Despite the possible discomfort of preparing one, there are clear benefits to having an AD. In a study assessing patients in an intensive care unit (ICU), AD increased the likelihood of the directive being discussed by medical staff with the patient or proxy, the patient’s expressed wishes being discussed, and the likelihood of the proxy initiating a discussion about the goal of care with medical staff (e.g. enforcing a DNR)5. Having an AD also significantly increased the chances that a patient received care that was in line with their preferences6. Not only can an AD improve a patient’s ability to control their end of life care, having an AD, specifically a DNR, can significantly improve the patient’s quality of life in the week before his or her death3.

While having an AD is better than not having one, in order for an AD to be useful, several additional measures have to be taken. Most critically, the AD must be presented to the treating hospital and be included in the patient’s chart. Otherwise it has no effect; it may as well not exist5. Careful selection of a proxy, and clear communication with them about their role and responsibilities are also essential, as is informing other family and friends of your wishes, to avoid conflict later on4.

This is important stuff. Vital, even (yes, pun intended). Because the grim truth is that there’s a decent chance of needing an AD; a study on Americans over 60 found that over 40% required medical decision-making, and over 70% of those were incapacitated6. An AD could well be the only way of ensuring that our final wishes are followed, and it is definitely the only way to give our family and friends the peace of mind that comes with knowing that we were treated as we would have wanted. From this point of view, a living will is a gift to ourselves and the ones we love.

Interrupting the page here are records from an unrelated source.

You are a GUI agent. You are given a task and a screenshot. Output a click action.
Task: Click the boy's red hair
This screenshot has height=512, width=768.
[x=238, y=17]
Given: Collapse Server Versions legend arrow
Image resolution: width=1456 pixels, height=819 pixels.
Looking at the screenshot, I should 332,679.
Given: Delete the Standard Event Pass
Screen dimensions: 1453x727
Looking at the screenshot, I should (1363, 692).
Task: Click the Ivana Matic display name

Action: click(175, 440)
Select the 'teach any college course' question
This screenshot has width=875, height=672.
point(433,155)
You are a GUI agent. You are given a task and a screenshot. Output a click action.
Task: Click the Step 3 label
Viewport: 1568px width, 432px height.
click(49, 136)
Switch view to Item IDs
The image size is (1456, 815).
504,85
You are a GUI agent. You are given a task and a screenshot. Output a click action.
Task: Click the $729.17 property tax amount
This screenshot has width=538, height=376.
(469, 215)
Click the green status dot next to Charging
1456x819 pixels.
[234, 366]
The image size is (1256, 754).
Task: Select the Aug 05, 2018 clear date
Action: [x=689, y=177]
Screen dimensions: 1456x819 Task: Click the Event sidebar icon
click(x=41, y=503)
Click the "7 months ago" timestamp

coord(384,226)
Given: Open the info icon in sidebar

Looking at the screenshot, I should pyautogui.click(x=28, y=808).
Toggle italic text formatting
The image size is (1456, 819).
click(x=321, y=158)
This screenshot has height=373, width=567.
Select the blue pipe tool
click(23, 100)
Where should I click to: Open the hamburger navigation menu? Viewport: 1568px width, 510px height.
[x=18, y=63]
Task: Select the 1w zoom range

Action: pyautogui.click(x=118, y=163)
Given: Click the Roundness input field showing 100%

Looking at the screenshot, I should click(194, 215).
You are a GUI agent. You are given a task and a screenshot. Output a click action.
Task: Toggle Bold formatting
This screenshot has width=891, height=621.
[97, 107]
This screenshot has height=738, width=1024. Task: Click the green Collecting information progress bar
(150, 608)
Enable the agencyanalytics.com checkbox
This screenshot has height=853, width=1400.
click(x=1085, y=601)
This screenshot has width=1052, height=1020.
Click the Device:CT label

  1. Annas, GJ. 1991. The health care proxy and the living will. New England Journal of Medicine, 324: 1211-1213.
  1. Douglas, R & HN Brown. 2002. Patients’ attitudes toward advance directives. Journal of Nursing Scholarship, 34: 61-65.
  1. Garrido, MM, TA Balboni, PK Maciejewski, Y Bao, & HG Prigerson. 2015. Quality of life and cost of care at the end of life: the role of advance directives. Journal of Pain and Symptom Management, 49: 828-835.
  1. McMahan, RD, SJ Knight, TR Fried, & RL Sudore. 2013. Advance care planning beyond advance directives: perspectives from patient and surrogates. Journal of Pain and Symptom Management, 46: 355-365.
  1. Shapiro, S. 2015. Do advance directives direct? Journal of Health Politics, Policy, and Law, 40: 487-530.
  1. Silveira, MJ, SYH Kim, KM Langa. 2010. Advance directives and outcomes of surrogate decision making before death. New England Journal of Medicine, 362: 1211-1240.